David Landau, the former editor-in-chief of the Israeli newspaper H'aaretz, wrote about this report in Sunday's edition of the New York Times, and frankly, he did not care for the report's findings one little bit! In fact, he thought the report was mean and disproportionately critical of Israel, which is not fair at all.
Yes, Palestinian deaths numbered around 1,400, and Israeli deaths came in at 13. Yes, there is strong evidence to suggest that Israel used white phosphorus on an imprisoned population, and shot Palestinian civilians who were literally waving white flags to surrender. And bombed UN schools. But, yeah, you wouldn't want anything about this massacre to be disproportionate.

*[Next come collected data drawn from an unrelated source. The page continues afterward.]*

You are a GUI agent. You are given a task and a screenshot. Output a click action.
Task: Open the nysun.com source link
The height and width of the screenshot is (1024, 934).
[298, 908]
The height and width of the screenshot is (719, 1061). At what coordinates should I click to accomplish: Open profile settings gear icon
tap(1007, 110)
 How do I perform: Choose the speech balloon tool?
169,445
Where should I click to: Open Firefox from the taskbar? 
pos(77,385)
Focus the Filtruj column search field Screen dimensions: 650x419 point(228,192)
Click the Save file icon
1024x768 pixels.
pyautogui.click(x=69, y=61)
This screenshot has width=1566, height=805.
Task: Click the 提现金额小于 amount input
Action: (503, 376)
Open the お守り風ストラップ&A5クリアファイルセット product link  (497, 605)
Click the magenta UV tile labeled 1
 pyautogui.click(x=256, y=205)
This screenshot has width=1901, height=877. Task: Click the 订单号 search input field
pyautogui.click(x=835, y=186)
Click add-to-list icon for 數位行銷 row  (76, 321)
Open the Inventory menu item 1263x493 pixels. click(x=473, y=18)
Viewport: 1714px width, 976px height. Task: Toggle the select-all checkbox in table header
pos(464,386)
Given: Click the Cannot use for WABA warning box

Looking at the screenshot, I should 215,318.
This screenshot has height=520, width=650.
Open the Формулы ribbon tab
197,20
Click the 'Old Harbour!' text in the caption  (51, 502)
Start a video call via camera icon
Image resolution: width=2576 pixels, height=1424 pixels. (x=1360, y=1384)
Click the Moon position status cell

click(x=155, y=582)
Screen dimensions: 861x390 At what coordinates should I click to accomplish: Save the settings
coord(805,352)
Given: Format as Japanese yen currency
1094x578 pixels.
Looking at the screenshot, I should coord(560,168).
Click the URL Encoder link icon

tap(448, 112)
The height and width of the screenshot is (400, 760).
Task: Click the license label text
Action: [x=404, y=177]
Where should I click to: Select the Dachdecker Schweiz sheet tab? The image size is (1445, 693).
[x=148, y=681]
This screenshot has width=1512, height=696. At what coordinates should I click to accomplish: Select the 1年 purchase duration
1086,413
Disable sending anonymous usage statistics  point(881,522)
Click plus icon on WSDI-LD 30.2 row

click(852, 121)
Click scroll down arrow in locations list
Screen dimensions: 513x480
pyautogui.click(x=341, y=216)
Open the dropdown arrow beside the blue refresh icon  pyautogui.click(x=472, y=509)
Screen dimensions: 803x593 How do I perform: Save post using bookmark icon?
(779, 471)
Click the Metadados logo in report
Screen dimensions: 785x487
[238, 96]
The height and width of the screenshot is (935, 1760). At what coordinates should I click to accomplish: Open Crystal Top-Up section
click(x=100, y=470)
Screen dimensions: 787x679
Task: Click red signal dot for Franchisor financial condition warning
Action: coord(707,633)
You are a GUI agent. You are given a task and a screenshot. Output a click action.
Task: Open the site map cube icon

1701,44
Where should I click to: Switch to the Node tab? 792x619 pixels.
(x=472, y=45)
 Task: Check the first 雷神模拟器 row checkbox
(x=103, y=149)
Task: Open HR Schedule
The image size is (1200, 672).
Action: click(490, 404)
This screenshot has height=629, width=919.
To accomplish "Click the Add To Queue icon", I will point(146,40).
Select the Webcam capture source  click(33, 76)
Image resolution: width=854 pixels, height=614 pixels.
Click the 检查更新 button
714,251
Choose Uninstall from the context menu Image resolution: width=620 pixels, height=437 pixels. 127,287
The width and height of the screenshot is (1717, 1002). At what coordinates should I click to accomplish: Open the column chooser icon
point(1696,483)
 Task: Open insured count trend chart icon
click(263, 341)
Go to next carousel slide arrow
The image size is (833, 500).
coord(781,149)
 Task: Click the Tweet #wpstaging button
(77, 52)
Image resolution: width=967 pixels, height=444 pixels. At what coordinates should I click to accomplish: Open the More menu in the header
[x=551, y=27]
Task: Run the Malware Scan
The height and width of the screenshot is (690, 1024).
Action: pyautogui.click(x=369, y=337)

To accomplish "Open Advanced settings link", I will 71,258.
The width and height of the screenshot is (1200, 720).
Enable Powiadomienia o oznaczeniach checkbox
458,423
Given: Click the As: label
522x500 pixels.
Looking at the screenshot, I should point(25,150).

Landau makes the childish claim that Goldstone is at fault here, because he was so mean in his report that now Israelis won't want to talk about their feelings honestly. He writes:
"But Judge Goldstone has thwarted any such honest debate — within Israel or concerning Israel. His fundamental premise, that the Israelis went after civilians, shut down the argument before it began."
What a evil "premise" for an investigator to begin an argument with. What's unfortunate for Landau, and the New York Times, is that he clearly doesn't know what the word "premise" means. Hahahaha, silly editor-in-chief.
What he means to say--and this is a common mistake people for people who can't argue properly--is "conclusion." Goldstone arrives at the conclusion that Israelis targeted civilians, he doesn't begin at that premise. It's a common mistake, to confuse "premise" (the beginning assumption of a debate) with "conclusion" (the end point one arrives at after examining evidence). It's especially common for the head of a major newspaper to make that mistake. Or he might have been employing a dirty rhetorical trick.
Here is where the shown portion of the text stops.